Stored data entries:
◇ ◇ ◇ ◇ ◇ ◇ ◇

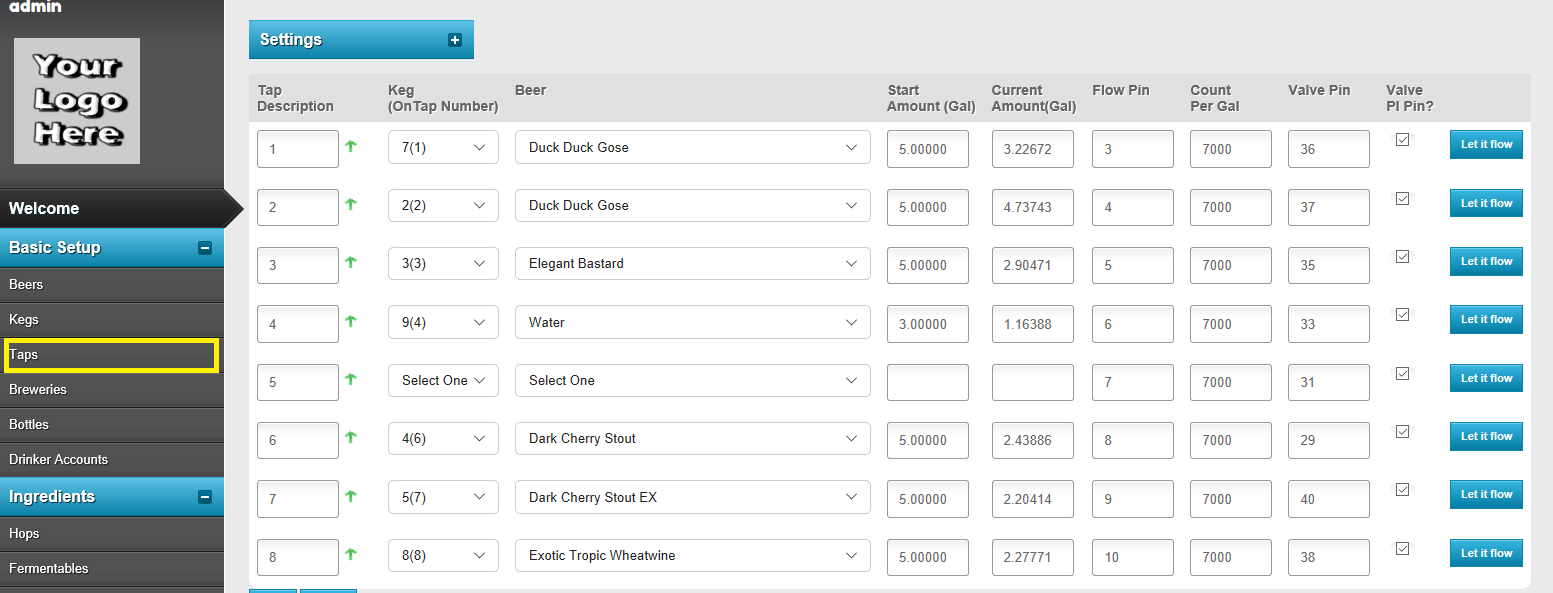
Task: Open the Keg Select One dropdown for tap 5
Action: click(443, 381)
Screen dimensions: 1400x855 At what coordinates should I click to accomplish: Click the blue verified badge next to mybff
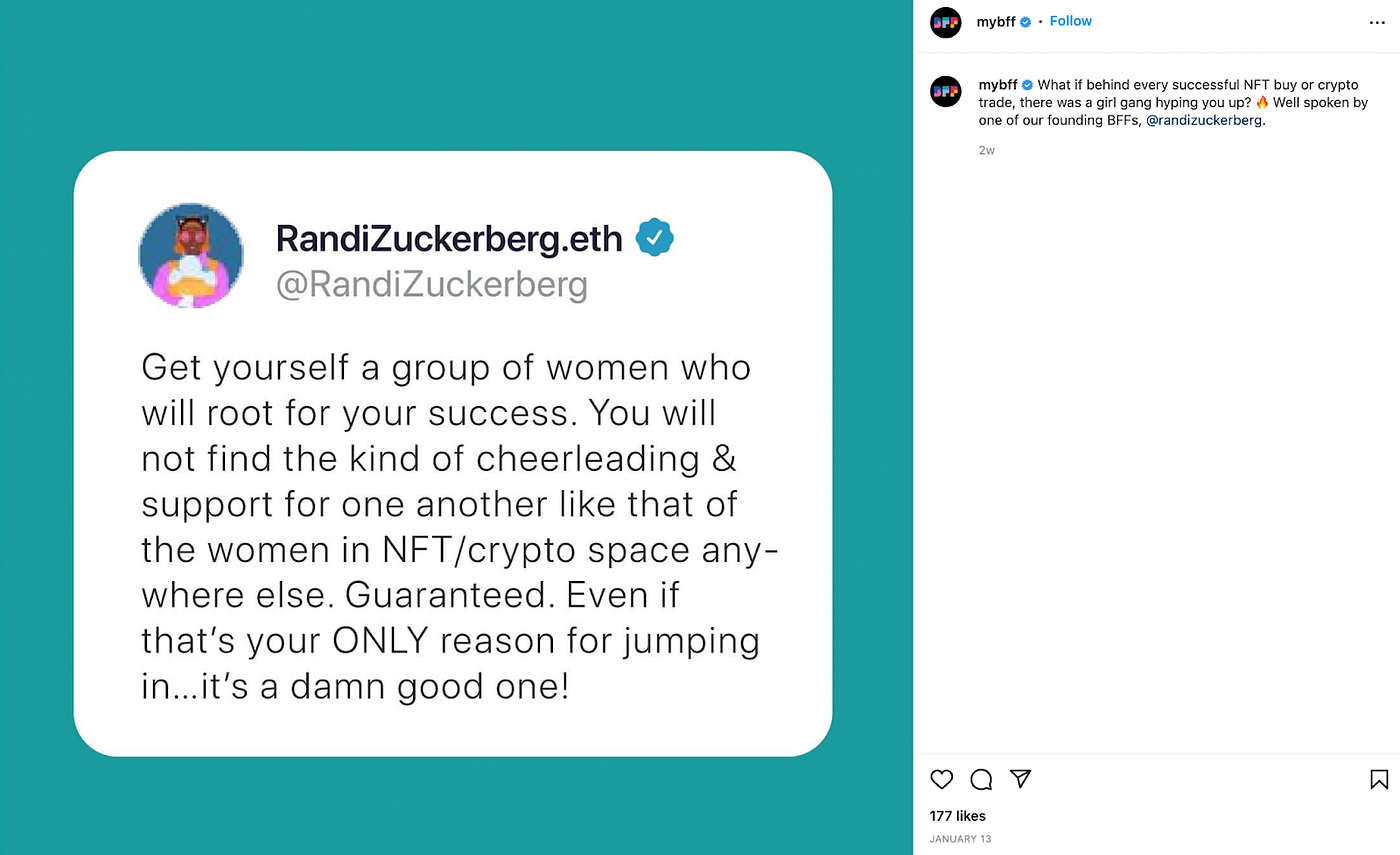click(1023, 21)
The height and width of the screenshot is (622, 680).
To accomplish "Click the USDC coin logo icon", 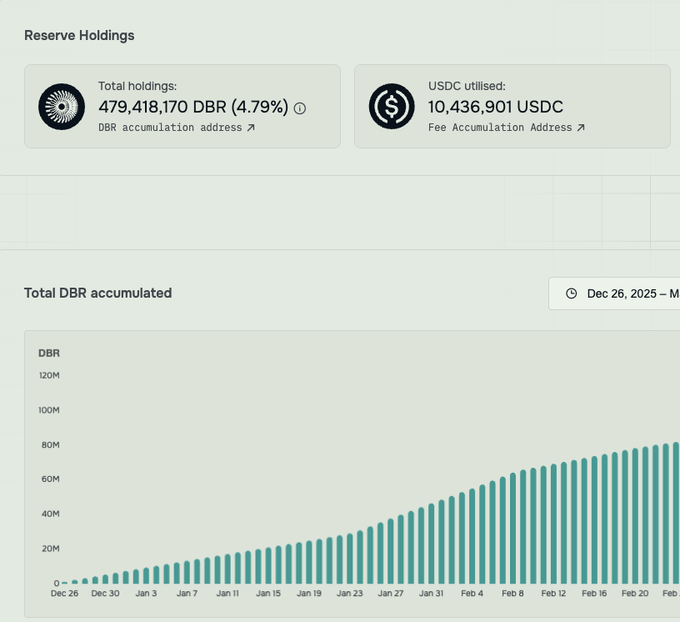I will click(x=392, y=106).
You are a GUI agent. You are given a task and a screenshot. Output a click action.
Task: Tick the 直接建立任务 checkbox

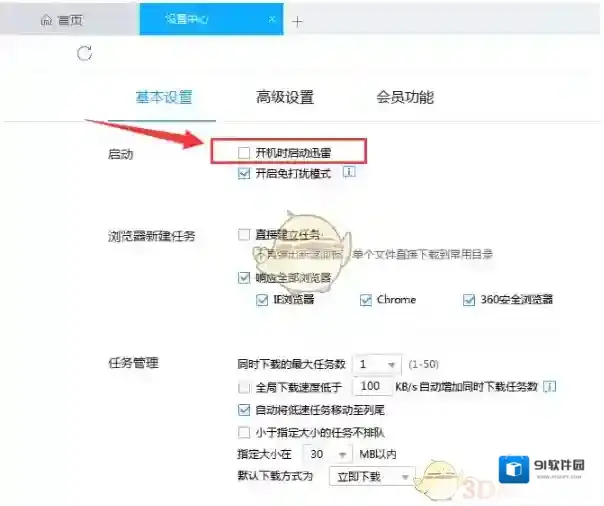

◇ ◇ ◇ ◇ ◇ ◇ ◇

### TASK
The answer must be a single number: the count of lines in the records above that contain the word "screenshot".

### SOLUTION TO THIS EXERCISE
2